Reproduce as a JSON list of strings the stretch of the material from the line containing "Describe the element at coordinates (1389, 71)" through the end of the material, one string per line with blank lines omitted and pictures excluded.
--- START OF Listing ---
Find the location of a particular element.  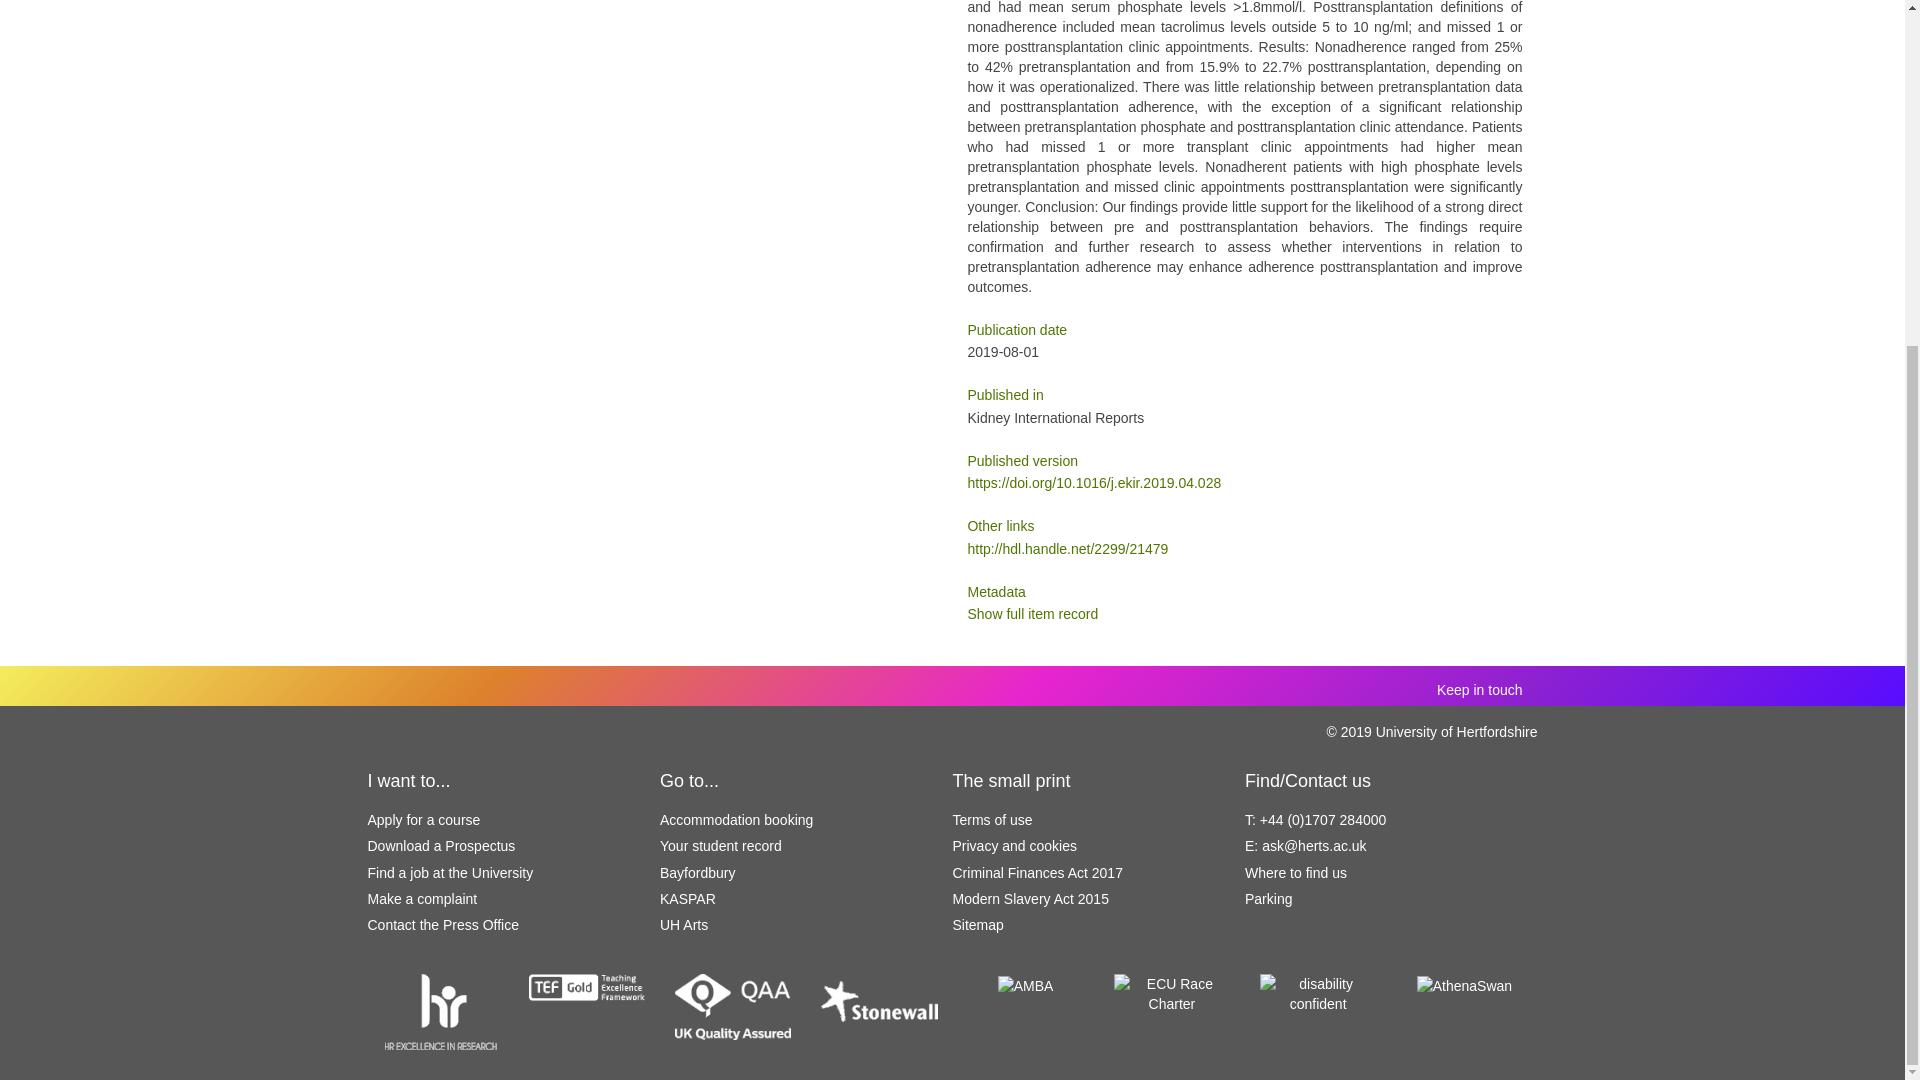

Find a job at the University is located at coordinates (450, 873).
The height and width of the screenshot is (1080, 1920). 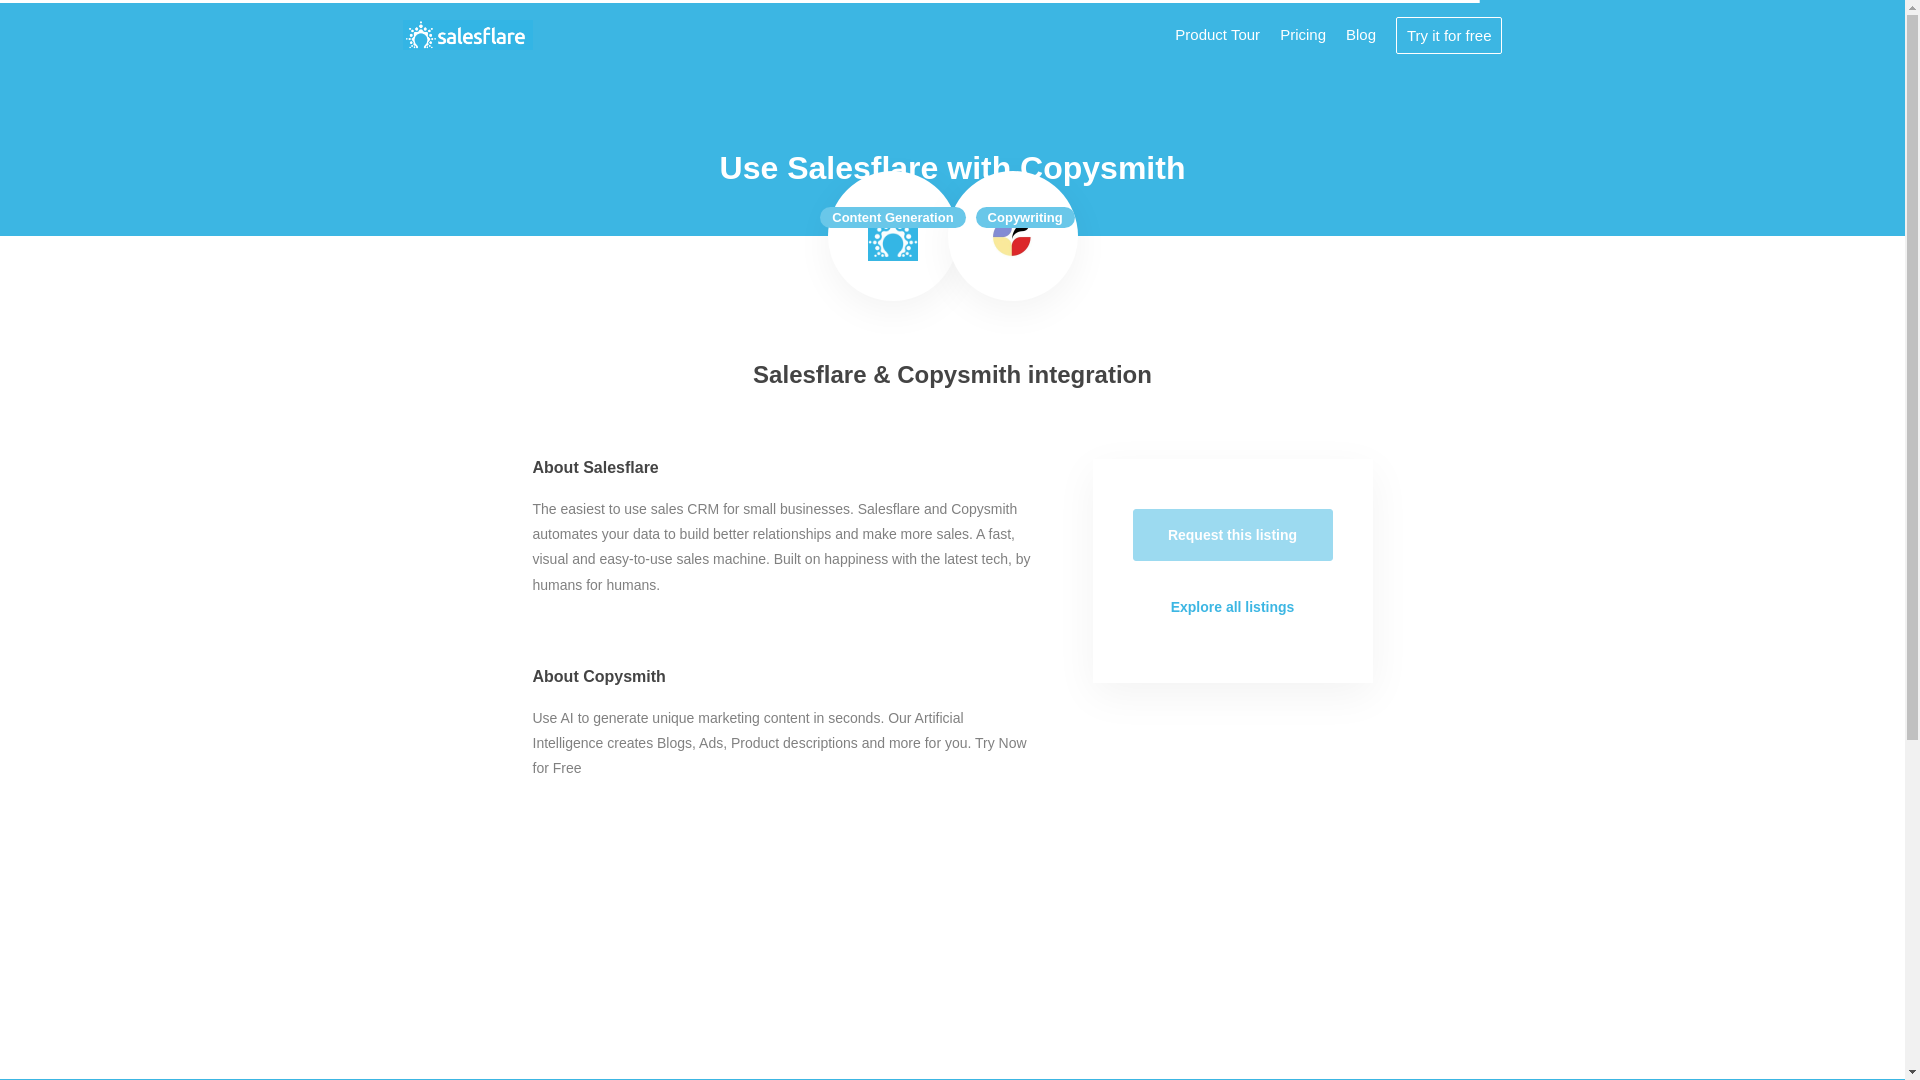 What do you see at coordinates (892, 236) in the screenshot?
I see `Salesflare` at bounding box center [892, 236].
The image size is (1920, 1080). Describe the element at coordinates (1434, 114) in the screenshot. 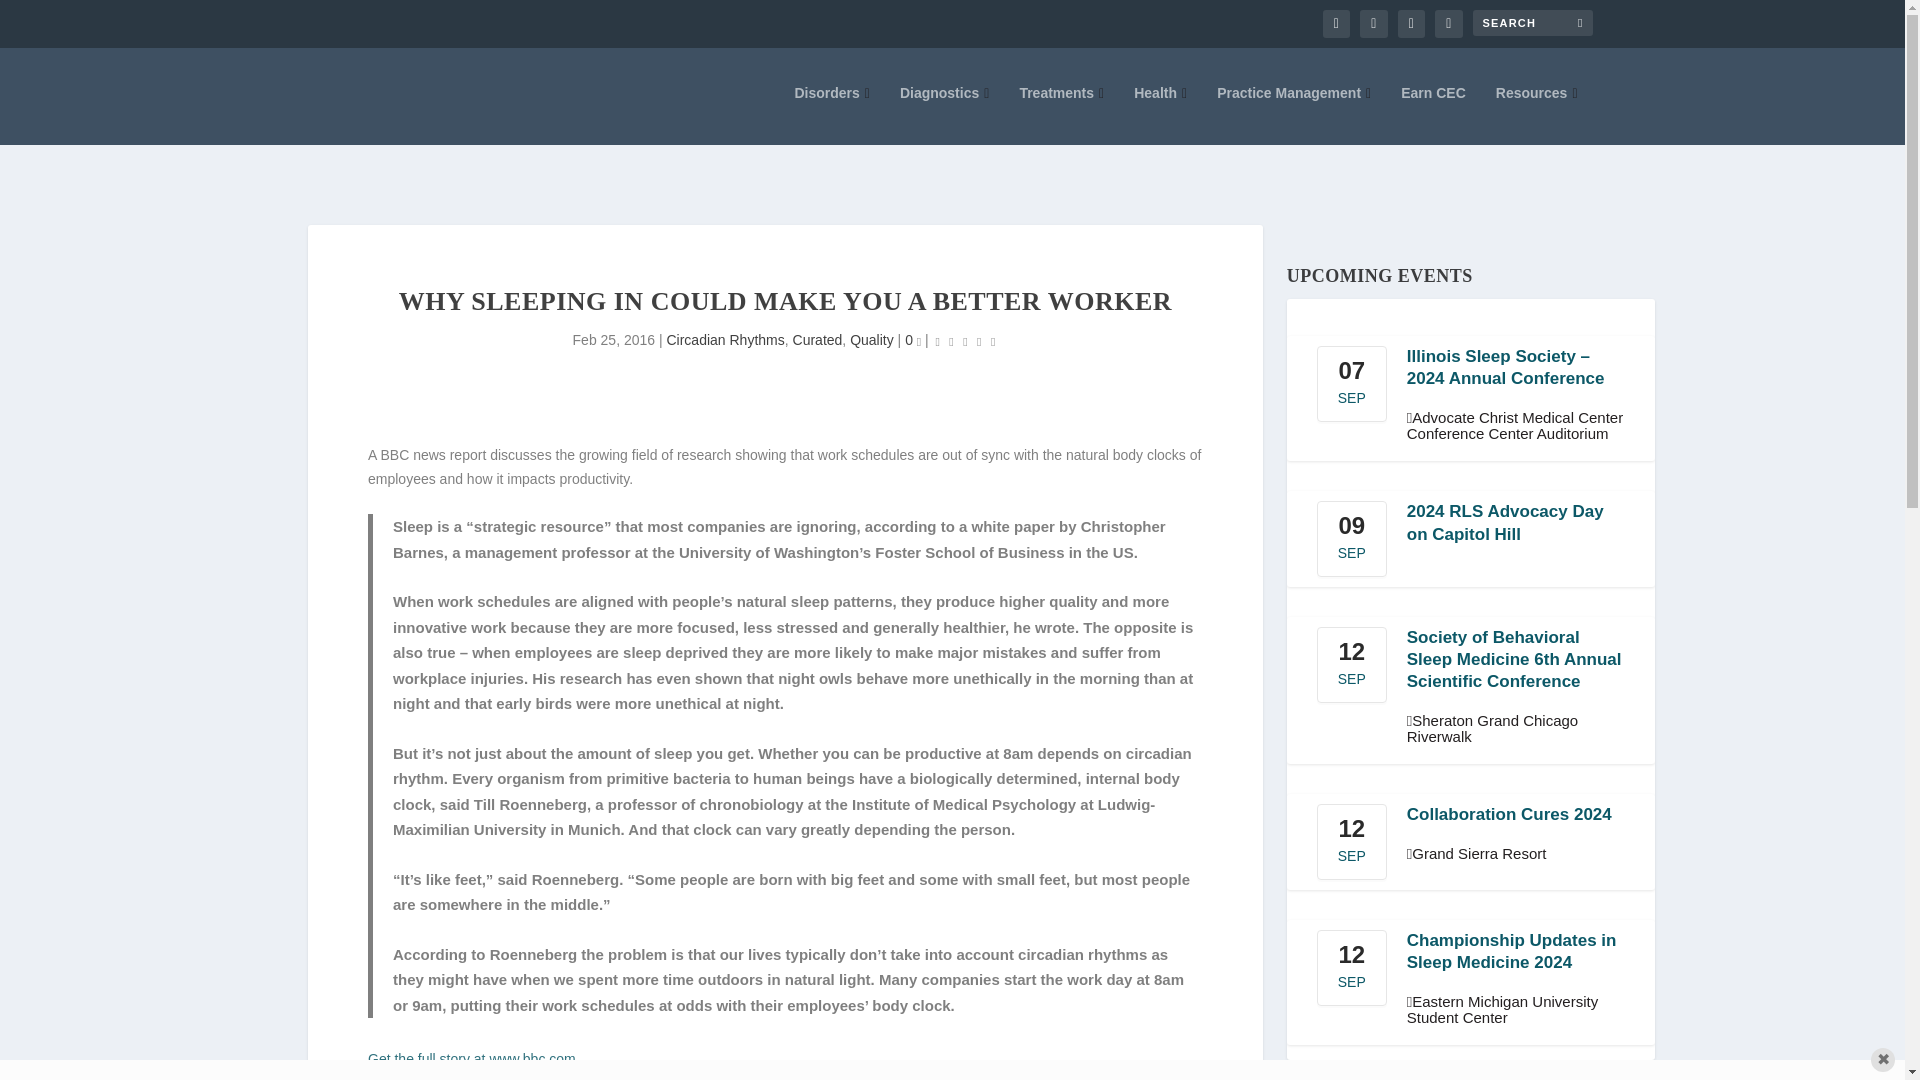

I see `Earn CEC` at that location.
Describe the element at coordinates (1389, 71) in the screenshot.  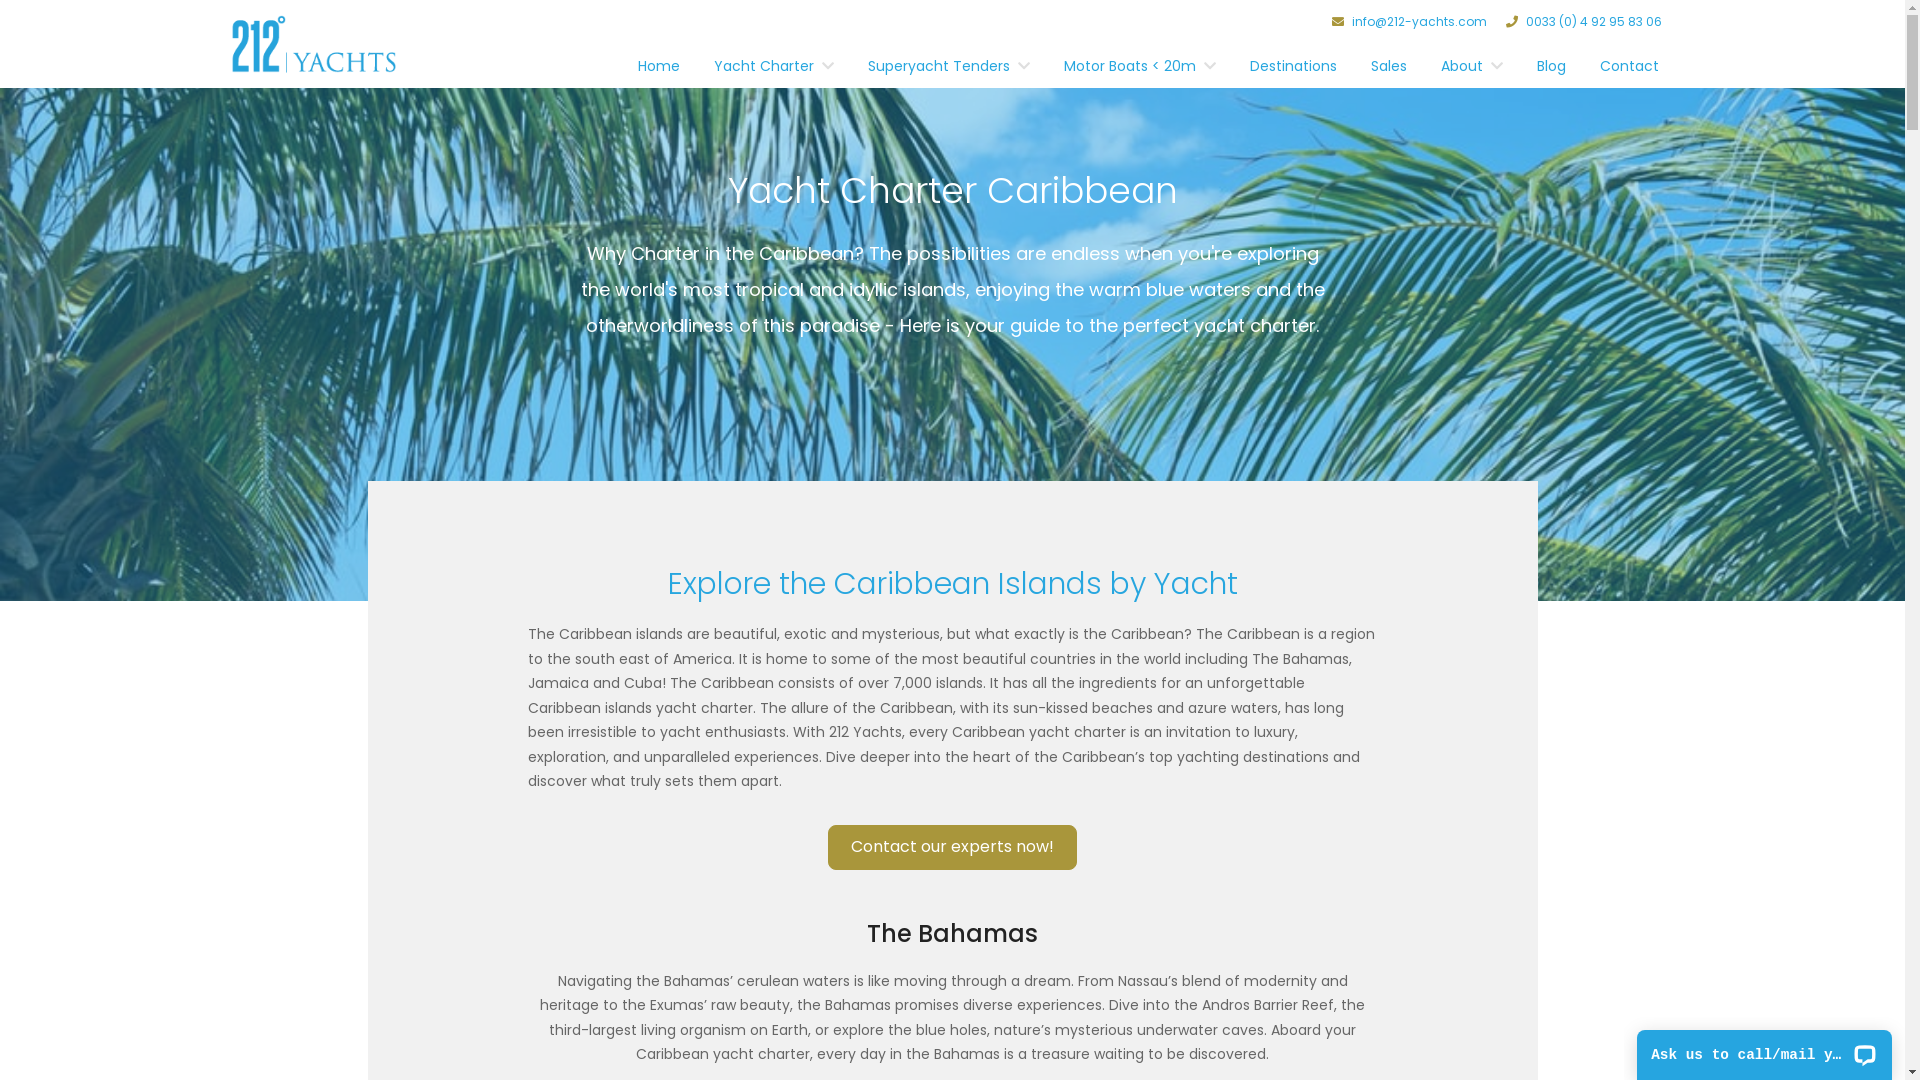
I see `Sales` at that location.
--- END OF Listing ---
Completed exercise:
[
  "Describe the element at coordinates (1389, 71) in the screenshot.  ",
  "I see `Sales` at that location."
]